→ **Página**
O jurista português coordena o Centro de Apoio ao Sem Abrigo (Casa), em Coimbra
Pela primeira vez em Salvador, o jurista português Marco Ribeiro Henriques diz que viu menos pessoas vivendo nas ruas do que esperava. Ele participou do II Encontro do Grupo de Estudos e Pesquisa População em Situação de Rua, Cidadania e Direitos Humanos da Defensoria Pública do Estado da Bahia, no dia 30 de outubro, quando apresentou as experiências de integração do Centro de Apoio ao Sem Abrigo (Casa), em Coimbra, onde é coordenador de uma das nove delegações da organização não governamental no país. “No caso português, nós fixamos que é pessoa em situação de sem abrigo quem não tem condições condignas de habitabilidade. E nós, para se ter uma ideia, incluímos o povo cigano, que vive de forma nômade e em tendas eventualmente, colocamos pessoas que vivem numa casa abandonada, numa caverna”. Nesta entrevista, ele fala sobre direitos humanos, a visão do Brasil no exterior e a importância da cultura em relação ao comportamento.
O senhor coordena o Centro de Apoio ao Sem Abrigo (Casa), em Coimbra, e está pela primeira vez em Salvador. Nessas duas semanas, qual a sua percepção sobre a integração da população em situação de rua por aqui?
Numa primeira análise, parece-me que são muito parecidos os problemas das pessoas em situação de rua – nós chamamos pessoas em situação de sem abrigo – com aqueles que nós também temos em Portugal em uma escala mais reduzida. Mas do pouco contato que tive, dá-me a ideia de que as patologias são as mesmas. Fiquei surpreendido porque esperava encontrar mais, mas é uma visão que já trago viciada do que pensava achar em Salvador. Não encontrei muitas pessoas em situação de rua, não visivelmente, mas estou cá há duas semanas. Conheci, talvez, 10% de Salvador.
Como o Casa atua?
Nós fazemos uma intervenção com as pessoas sem nenhum tipo de regramento espiritual, evangelizador tampouco. Tratamos as pessoas de forma abnegada, procurando perceber o que as motiva naquele processo, e, a partir daí, aquilo que fazemos tem muito a ver com uma intervenção estruturada entre várias organizações, umas formais, outras não formais, também governamentais, em projetos muito específicos que dão respostas muito específicas de saúde, de emprego, de habitação, de formação. No caso do Casa, procuramos fazer a partir de uma necessidade primária do cidadão, que é a alimentação. O Casa nasceu para distribuir refeições quentes para quem vivia na rua, isso há 12 anos. Depois foi evoluindo porque sentimos que só a refeição não era suficiente como ferramenta para chegar à pessoa.
Qual o caminho que encontraram?

→ **Amostra dos dados**
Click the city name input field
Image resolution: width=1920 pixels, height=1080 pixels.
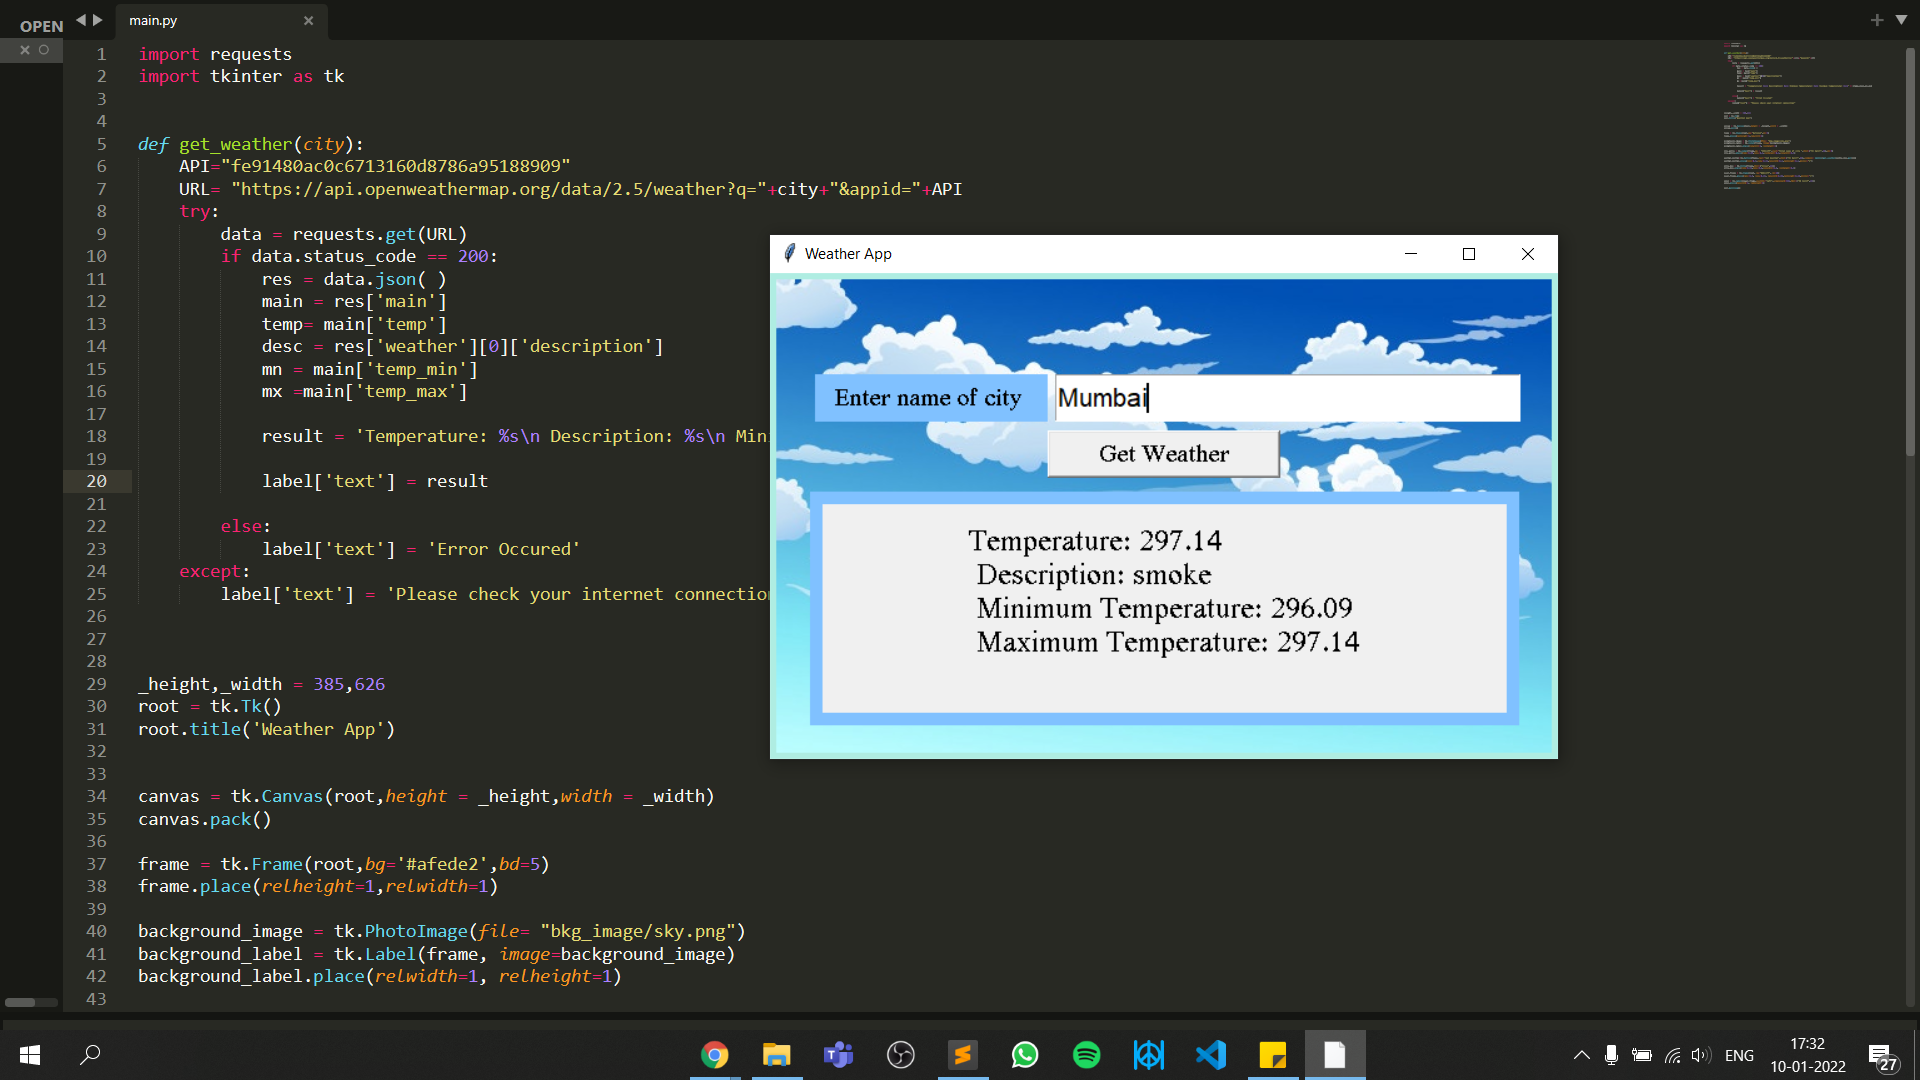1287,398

→ **Requisitos do exercício**
1 – Transcreva da entrevista o trecho que vai de "Numa primeira análise, parece-me" até "o Casa atua?", inclusive.
2 – Como fica, em forma de lista e com seus fatos principais, o parágrafo da entrevista que começa com "Nós fazemos uma intervenção"?
3 – Dê sequência à entrevista sobre o Centro de Apoio ao Sem Abrigo a partir do ponto em que ela termina.
As linhas não têm qualquer papel aqui.

→ **Respostas por tarefa**
1 –
Numa primeira análise, parece-me que são muito parecidos os problemas das pessoas em situação de rua – nós chamamos pessoas em situação de sem abrigo – com aqueles que nós também temos em Portugal em uma escala mais reduzida. Mas do pouco contato que tive, dá-me a ideia de que as patologias são as mesmas. Fiquei surpreendido porque esperava encontrar mais, mas é uma visão que já trago viciada do que pensava achar em Salvador. Não encontrei muitas pessoas em situação de rua, não visivelmente, mas estou cá há duas semanas. Conheci, talvez, 10% de Salvador.
Como o Casa atua?

2 –
- O Casa atua sem nenhum tipo de regramento espiritual ou evangelizador.
- As pessoas são tratadas de forma abnegada, buscando-se perceber o que as motiva.
- A intervenção é estruturada entre várias organizações (formais, não formais e governamentais), em projetos específicos de saúde, emprego, habitação e formação.
- O ponto de partida é uma necessidade primária do cidadão: a alimentação.
- O Casa nasceu há 12 anos para distribuir refeições quentes a quem vivia na rua.
- Evoluiu porque só a refeição não bastava como ferramenta para chegar à pessoa.

3 –
Procuramos trabalhar na intervenção com um projeto que chamamos Casa Amiga, em que apoiamos pessoas em situação de vulnerabilidade de forma multidisciplinar para evitar precisamente que a pessoa caia na rua. Acreditamos que quando a pessoa cai na rua, depois o processo é realmente mais difícil para conseguir que haja uma reentrada naquilo que é a vida em sociedade. Nós cremos que alguém que vive na rua está sofrendo uma violência por parte do Estado na medida em que o direito à habitação é também um direito constitucional. Quando sujeitamos pessoas a essa vivência podemos falar de uma relação de Direitos Humanos do Estado para com elas.
Há os que se sensibilizam com essa situação, mas não se identificam com as formas predominantemente religiosas de assistência. A seu ver, o que pode ser feito?
Venho do ramo do direito, não sou assistente social, não sou psicólogo, faço doutoramento no âmbito do direito, e, portanto, minha experiência só posso responder como cidadão, foi assim que conheci o Casa. Foi efetivamente de sentir a necessidade de incluir aquelas pessoas no modus vivendi da organização da sociedade. Porque são pessoas a quem nós viramos a cara todos os dias, porque nos incomodam no sinal para pedir um trocado, porque não gostamos muitas vezes de ver e sermos confrontados com aquela realidade, e, portanto, a necessidade de os trazer aquilo que eu considero adequado, que é o trato social. Socializar as pessoas foi o que mobilizou encontrar no Casa o espaço onde eu pudesse realmente atuar voluntariamente. Considero que, particularmente, essas pessoas têm muito que ver com o estado de ressocialização a que estão sujeitas. Eu posso encontrar um emprego para uma delas, mas no dia seguinte ela não vai ter uma escova de dentes, não vai estar apresentável, pode não chegar na hora por não ter relógio; então, uma série de circunstâncias e competências que as pessoas foram perdendo ao longo do processo social degenerativo. É um processo difícil, claramente, temos entropias que vêm de nossas pertenças culturais, sociais e até de segurança, mas, quando me perguntam o que fazer com alguém que está dormindo nas ruas, eu costumo sugerir que leve um lanche, porque comida é a necessidade mais primária que um ser humano tem e, portanto, não incomodar ninguém que está dormindo na rua. Pode perguntar por que está na rua e conversar. Acho que a socialização é efetivamente um ponto de partida, trazê-los aquilo que é o nosso trato social.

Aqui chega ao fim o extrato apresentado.